Render the lines of the listing between the line holding "You are a computer-use agent. Image" and the line holding "pyautogui.click(x=225, y=38)", inclusive, as a JSON list of strings with one string per line and any blank lines left out.

▸ **Stored items**:
+++
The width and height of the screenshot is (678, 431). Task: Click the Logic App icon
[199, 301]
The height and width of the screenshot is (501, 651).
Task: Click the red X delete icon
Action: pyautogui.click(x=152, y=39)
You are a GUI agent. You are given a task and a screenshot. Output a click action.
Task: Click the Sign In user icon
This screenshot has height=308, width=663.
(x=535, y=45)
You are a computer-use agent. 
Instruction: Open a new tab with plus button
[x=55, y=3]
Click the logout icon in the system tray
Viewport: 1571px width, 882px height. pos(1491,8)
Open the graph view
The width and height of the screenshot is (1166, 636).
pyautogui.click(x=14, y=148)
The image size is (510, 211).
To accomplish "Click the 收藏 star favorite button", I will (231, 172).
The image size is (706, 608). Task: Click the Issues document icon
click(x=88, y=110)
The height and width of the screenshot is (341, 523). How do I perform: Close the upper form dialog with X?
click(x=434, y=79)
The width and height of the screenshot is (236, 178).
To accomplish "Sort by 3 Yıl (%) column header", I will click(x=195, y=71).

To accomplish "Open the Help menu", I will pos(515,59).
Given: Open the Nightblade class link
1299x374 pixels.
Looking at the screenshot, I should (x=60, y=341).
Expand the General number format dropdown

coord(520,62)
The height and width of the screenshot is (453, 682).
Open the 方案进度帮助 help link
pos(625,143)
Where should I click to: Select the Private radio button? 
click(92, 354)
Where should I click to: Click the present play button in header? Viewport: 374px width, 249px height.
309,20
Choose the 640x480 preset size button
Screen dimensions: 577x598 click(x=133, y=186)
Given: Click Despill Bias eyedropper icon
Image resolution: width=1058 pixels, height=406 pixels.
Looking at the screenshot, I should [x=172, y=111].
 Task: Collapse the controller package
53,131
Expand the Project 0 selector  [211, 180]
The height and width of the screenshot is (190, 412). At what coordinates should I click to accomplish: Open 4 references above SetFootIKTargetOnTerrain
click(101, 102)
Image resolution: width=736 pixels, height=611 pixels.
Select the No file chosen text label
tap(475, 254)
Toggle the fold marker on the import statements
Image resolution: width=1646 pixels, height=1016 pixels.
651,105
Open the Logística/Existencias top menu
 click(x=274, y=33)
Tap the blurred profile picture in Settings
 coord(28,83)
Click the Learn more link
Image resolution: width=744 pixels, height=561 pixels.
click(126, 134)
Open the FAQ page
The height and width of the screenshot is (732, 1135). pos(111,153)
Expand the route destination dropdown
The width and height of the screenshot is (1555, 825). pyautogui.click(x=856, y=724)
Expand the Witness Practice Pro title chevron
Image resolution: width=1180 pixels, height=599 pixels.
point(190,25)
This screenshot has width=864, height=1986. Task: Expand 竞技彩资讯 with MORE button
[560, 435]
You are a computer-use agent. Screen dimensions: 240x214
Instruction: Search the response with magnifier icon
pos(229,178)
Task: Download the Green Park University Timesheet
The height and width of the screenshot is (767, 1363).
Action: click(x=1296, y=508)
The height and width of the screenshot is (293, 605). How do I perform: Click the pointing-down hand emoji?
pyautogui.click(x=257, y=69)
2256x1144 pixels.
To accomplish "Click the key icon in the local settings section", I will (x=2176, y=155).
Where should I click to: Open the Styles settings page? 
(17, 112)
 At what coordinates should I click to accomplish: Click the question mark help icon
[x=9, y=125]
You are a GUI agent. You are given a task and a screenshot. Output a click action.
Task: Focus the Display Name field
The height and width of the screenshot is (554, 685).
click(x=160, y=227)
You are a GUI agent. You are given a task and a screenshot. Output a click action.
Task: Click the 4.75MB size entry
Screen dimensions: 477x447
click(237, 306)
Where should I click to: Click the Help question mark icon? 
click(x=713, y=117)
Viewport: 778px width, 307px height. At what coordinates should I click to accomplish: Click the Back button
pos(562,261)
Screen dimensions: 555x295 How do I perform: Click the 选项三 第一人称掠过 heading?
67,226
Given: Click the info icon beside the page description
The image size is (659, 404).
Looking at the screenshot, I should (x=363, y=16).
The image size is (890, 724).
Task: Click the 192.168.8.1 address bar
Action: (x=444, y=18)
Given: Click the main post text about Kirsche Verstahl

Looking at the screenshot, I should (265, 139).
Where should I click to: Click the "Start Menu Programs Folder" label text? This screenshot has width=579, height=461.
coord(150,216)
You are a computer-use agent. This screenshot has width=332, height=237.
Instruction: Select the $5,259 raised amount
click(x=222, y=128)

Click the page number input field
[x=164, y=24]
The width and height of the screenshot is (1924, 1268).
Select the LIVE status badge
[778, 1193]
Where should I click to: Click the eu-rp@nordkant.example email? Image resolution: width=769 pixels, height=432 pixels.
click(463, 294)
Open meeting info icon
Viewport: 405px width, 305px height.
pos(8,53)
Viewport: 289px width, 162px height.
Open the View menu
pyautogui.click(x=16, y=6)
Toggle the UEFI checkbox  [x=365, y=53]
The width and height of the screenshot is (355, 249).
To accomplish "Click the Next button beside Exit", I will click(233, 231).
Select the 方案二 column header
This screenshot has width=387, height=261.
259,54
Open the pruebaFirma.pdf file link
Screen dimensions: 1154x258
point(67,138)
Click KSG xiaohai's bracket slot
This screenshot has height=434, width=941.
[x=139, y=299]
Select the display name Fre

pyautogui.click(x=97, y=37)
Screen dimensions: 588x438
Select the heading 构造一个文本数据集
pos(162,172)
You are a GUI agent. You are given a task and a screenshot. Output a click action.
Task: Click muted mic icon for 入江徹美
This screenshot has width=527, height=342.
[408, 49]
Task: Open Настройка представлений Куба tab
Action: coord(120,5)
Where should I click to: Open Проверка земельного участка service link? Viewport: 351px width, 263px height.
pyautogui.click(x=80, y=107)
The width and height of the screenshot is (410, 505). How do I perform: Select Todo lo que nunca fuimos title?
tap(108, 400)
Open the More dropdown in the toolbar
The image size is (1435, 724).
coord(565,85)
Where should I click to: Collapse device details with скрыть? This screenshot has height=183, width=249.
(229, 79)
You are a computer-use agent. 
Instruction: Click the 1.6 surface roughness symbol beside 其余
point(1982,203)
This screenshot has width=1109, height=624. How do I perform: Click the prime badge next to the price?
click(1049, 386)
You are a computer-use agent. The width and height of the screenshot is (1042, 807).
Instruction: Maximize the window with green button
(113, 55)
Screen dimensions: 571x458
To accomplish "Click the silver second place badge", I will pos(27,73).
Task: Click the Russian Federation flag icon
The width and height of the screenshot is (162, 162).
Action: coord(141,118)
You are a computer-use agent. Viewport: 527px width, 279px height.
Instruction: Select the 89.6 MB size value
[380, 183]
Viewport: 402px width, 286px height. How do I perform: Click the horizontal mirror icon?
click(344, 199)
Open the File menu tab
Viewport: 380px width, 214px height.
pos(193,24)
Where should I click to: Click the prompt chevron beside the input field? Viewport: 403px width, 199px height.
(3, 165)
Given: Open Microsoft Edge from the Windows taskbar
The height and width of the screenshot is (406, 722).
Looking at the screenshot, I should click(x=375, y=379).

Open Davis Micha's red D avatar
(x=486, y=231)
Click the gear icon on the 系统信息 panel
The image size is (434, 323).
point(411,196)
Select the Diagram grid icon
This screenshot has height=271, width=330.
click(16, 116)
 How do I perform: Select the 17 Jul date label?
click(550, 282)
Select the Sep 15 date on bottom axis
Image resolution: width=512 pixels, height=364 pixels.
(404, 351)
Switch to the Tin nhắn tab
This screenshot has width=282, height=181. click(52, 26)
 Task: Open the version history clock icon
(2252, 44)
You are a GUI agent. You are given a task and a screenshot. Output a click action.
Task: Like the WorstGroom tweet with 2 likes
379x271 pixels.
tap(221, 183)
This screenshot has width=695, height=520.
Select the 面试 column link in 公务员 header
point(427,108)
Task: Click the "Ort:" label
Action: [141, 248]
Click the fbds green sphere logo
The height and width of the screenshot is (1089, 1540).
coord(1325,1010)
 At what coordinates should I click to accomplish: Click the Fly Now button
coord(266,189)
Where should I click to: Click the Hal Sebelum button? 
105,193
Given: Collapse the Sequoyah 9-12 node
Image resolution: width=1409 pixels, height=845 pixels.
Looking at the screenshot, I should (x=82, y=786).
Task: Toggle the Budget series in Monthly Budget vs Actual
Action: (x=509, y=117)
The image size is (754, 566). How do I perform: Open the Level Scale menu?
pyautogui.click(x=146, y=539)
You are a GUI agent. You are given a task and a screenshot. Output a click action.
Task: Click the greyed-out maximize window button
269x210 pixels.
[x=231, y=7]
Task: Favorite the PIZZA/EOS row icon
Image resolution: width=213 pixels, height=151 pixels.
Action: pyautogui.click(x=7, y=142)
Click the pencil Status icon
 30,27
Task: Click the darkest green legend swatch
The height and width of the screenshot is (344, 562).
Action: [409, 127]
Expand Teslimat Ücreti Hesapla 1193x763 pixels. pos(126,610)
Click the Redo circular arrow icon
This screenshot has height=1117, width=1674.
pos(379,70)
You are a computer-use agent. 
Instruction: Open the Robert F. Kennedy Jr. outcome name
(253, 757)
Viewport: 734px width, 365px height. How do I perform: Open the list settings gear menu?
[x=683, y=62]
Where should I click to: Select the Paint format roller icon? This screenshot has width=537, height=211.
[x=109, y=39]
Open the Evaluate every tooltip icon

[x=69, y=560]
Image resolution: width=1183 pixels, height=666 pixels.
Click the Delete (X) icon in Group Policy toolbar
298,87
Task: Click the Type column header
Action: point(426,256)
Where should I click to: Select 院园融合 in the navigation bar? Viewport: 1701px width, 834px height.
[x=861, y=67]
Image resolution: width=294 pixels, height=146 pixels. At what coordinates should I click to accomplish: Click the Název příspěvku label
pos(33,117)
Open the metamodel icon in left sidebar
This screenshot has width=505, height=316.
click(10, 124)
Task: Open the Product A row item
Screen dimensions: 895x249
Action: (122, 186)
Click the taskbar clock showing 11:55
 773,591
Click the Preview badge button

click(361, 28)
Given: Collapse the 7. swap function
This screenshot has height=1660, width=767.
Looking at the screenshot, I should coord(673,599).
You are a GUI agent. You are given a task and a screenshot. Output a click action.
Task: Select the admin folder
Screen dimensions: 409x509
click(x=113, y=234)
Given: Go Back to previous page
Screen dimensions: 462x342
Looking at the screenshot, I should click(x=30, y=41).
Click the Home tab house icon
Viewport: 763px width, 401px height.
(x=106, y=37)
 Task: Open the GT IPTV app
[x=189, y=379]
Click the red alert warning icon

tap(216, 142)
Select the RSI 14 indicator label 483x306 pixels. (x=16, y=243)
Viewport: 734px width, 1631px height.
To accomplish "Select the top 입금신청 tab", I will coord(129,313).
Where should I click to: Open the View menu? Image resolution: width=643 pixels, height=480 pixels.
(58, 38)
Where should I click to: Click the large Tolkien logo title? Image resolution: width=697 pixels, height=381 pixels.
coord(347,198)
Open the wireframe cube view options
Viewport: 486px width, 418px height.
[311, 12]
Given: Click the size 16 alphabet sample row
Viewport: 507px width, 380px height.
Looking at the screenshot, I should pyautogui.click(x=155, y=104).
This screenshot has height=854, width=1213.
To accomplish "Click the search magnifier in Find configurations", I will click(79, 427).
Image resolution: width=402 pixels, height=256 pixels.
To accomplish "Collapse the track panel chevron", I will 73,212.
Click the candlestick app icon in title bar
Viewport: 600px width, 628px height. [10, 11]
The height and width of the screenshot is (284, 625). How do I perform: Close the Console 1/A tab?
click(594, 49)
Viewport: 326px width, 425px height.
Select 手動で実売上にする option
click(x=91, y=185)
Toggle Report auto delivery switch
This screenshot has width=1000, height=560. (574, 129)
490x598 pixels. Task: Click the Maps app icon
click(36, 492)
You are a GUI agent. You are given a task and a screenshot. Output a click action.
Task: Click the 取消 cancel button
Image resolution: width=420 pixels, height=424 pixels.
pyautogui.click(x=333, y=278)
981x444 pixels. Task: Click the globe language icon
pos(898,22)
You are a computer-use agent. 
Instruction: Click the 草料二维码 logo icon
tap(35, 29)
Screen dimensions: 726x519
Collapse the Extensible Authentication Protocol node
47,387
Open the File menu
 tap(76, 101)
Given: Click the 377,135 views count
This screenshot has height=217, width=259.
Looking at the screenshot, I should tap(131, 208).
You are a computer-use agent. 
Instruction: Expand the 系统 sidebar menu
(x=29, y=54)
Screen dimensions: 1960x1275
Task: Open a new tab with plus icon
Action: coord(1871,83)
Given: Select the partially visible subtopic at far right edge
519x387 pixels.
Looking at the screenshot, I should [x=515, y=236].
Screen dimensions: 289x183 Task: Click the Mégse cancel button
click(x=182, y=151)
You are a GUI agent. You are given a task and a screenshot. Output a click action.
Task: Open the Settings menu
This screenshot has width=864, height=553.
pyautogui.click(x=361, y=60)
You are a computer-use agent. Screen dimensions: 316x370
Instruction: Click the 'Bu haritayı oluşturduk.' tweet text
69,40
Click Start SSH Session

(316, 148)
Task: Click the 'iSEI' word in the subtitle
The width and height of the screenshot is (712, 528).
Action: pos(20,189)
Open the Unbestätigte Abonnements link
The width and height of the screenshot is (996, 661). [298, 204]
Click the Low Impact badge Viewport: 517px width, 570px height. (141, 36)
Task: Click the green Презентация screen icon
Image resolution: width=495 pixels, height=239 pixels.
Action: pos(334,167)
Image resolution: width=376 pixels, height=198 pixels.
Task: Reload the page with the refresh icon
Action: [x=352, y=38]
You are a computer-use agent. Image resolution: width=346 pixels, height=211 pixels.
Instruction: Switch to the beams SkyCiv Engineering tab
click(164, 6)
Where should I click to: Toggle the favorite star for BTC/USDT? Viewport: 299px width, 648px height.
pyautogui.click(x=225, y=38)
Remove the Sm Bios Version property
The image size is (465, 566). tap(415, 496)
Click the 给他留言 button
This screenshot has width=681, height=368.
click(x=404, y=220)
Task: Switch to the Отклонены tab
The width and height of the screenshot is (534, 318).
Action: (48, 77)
+++
▸ **Result**:
[
  "You are a computer-use agent. Image resolution: width=346 pixels, height=211 pixels.",
  "Instruction: Switch to the beams SkyCiv Engineering tab",
  "click(164, 6)",
  "Where should I click to: Toggle the favorite star for BTC/USDT? Viewport: 299px width, 648px height.",
  "pyautogui.click(x=225, y=38)"
]